**About this task**
All lines from the one with "Open the garage tab icon" onward, through the last line of the records below, are to be retyped word for word.

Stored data
-----

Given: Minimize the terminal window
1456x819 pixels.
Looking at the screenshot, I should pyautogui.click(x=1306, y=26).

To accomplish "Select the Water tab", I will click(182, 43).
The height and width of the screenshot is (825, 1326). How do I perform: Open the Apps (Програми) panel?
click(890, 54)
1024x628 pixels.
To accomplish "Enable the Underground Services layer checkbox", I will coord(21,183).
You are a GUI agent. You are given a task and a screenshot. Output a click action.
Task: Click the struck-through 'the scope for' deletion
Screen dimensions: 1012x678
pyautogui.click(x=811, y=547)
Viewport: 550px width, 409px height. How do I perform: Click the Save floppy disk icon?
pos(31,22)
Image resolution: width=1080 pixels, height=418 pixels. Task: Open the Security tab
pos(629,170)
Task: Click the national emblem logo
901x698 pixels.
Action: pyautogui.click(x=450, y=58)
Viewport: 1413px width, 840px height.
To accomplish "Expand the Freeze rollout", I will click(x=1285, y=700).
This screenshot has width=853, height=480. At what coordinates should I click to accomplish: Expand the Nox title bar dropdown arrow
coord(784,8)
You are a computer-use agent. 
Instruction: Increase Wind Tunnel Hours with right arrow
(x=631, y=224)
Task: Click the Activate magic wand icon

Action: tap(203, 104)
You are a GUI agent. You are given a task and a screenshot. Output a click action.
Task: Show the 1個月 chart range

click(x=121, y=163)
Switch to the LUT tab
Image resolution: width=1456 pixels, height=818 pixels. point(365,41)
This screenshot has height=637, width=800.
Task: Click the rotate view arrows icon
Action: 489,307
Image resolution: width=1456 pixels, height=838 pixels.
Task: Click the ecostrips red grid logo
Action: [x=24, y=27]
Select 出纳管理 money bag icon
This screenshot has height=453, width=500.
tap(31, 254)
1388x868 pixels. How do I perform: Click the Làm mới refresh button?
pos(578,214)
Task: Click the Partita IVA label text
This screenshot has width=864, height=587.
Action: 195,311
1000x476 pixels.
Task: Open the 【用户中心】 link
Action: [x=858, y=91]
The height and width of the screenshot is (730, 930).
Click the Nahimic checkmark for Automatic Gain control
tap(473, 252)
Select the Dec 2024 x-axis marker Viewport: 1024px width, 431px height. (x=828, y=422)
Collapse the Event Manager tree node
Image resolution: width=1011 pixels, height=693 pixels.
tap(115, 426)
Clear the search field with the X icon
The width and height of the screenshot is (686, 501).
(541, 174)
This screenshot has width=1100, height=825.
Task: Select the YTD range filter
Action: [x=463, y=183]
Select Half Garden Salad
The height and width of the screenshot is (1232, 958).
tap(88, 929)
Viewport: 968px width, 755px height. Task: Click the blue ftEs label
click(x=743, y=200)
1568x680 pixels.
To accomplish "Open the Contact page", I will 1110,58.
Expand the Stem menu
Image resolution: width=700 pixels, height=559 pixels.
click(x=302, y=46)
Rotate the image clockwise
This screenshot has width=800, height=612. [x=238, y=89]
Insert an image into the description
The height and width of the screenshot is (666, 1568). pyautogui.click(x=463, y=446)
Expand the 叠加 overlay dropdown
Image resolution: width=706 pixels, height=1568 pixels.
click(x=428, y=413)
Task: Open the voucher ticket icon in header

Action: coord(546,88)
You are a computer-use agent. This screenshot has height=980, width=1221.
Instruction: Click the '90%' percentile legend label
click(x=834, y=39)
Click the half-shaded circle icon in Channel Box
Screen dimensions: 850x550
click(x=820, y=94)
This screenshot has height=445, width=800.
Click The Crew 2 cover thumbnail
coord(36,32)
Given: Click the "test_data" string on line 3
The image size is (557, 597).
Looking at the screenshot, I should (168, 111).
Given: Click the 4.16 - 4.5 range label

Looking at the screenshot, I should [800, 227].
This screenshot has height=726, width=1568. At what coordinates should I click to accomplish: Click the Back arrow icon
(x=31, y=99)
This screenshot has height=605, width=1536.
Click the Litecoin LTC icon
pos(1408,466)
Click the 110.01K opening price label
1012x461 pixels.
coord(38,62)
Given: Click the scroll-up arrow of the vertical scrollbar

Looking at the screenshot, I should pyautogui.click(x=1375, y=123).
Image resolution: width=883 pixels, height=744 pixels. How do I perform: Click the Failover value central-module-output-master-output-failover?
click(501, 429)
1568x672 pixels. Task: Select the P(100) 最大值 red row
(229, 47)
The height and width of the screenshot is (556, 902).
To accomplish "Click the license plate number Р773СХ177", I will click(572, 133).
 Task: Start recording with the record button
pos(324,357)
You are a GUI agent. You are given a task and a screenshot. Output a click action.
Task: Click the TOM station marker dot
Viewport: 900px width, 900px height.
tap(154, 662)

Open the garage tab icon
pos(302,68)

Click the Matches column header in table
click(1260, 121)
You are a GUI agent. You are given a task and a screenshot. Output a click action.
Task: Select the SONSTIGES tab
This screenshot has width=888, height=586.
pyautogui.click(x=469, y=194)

-----

**Exercise output**
Open the garage tab icon
pos(302,68)

Click the Matches column header in table
click(1260, 121)
You are a GUI agent. You are given a task and a screenshot. Output a click action.
Task: Select the SONSTIGES tab
This screenshot has width=888, height=586.
pyautogui.click(x=469, y=194)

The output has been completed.